(Fragmento proporcionado)
Por eso había que visitarlo, que pedirle, que ir a los festivales dados en su honor, para conseguir que sus voraces amigos o él mismo, dejaran siquiera un poco de tierra para el pueblo.

Pero, ¡ay de los que llegaran a visitarlo el 21 de septiembre, porque éstos tenían que explicar sus motivos, sus intenciones, justificar su posición de amigos del régimen...! Llegaban temblando como la mujer del prendedor de oro, y salieron de las cárceles luego del atentado temblando también.

Los más afectados fueron los residentes del departamento de León, sometidos a la sospecha de la autoridad desde el primer momento, encañonados en las calles de la ciudad por la guardia presidencial, y llevados a un procedimiento de justicia en donde solo el aparato exterior de los tribunales era capaz de producir temor.

Así fue que dejaron allí constancia de la humildad de la familia de Rigoberto López los vecinos de su casa, y cómo la Corte, tratando de buscar elementos que los presentaran como un hombre desequilibrado, o como un hombre lleno de vicios, se encontró con el reverso de la medalla: Rigoberto no tenía novia, no tenía amante, y no bebía.

Las preguntas de la Corte eran imperiosas y sin límite; sobre costumbres, acerca de parentescos, sobre fechas concretas que se remontaban a varios años de distancia, sobre relaciones sexuales... y siempre había que contestarlas.

¿Cómo fue posible el atentado...?

¿Qué medidas de seguridad se tomaron con la llegada del presidente...?

En el expediente constaba que se había cerrado la sucursal de un Banco, que se enviaron soldados de refuerzo a la plaza de León, que la Oficina de Seguridad había mandado a sus sabuesos días antes a hacer toda clase de pesquisas. Señalaron a Somoza los lugares donde podía ir y asientos en que debía sentarse, emplazaron ametralladoras pesadas en los cuarteles, no se confiaron de los soldados acantonados en el destacamento de León y ordenaron que fueran sustituidos por la guardia personal de Somoza. El celo de los esbirros íntimos del Dictador llegó al colmo de que, según dijo a la Corte el propio comandante de la localidad: había echado a empujones, o mejor dicho a culatazos, a un cabo de apellido Obando, que vigilaba a la gente que se acercaba al presidente. El cabo conocía a todo el mundo en León... y quizá hubiera visto a Rigoberto López antes de los disparos.

(Datos suministrados)
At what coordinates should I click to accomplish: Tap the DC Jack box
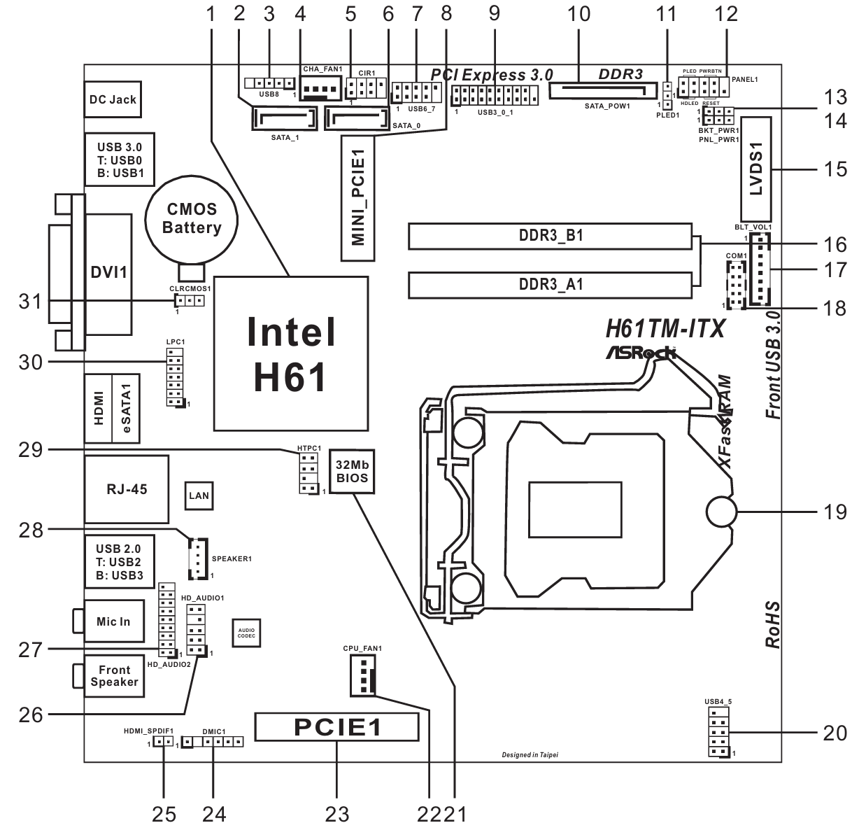[113, 99]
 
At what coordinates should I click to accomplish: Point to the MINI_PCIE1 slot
[358, 199]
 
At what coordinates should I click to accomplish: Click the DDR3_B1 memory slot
[551, 237]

(Trabajo requerido)
• A. Copia del fragmento el tramo que va de "Pero, ¡ay de" hasta "atentado temblando también.", sustituyendo "temblando" por "tiritando".
• B. Según el fragmento, ¿sobre qué asuntos versaban las preguntas de la Corte? Enuméralos todos.
No hace falta consultar las filas para nada.

(Resultados en orden)
• A.
Pero, ¡ay de los que llegaran a visitarlo el 21 de septiembre, porque éstos tenían que explicar sus motivos, sus intenciones, justificar su posición de amigos del régimen...! Llegaban tiritando como la mujer del prendedor de oro, y salieron de las cárceles luego del atentado tiritando también.

• B.
- Costumbres
- Parentescos
- Fechas concretas que se remontaban a varios años de distancia
- Relaciones sexuales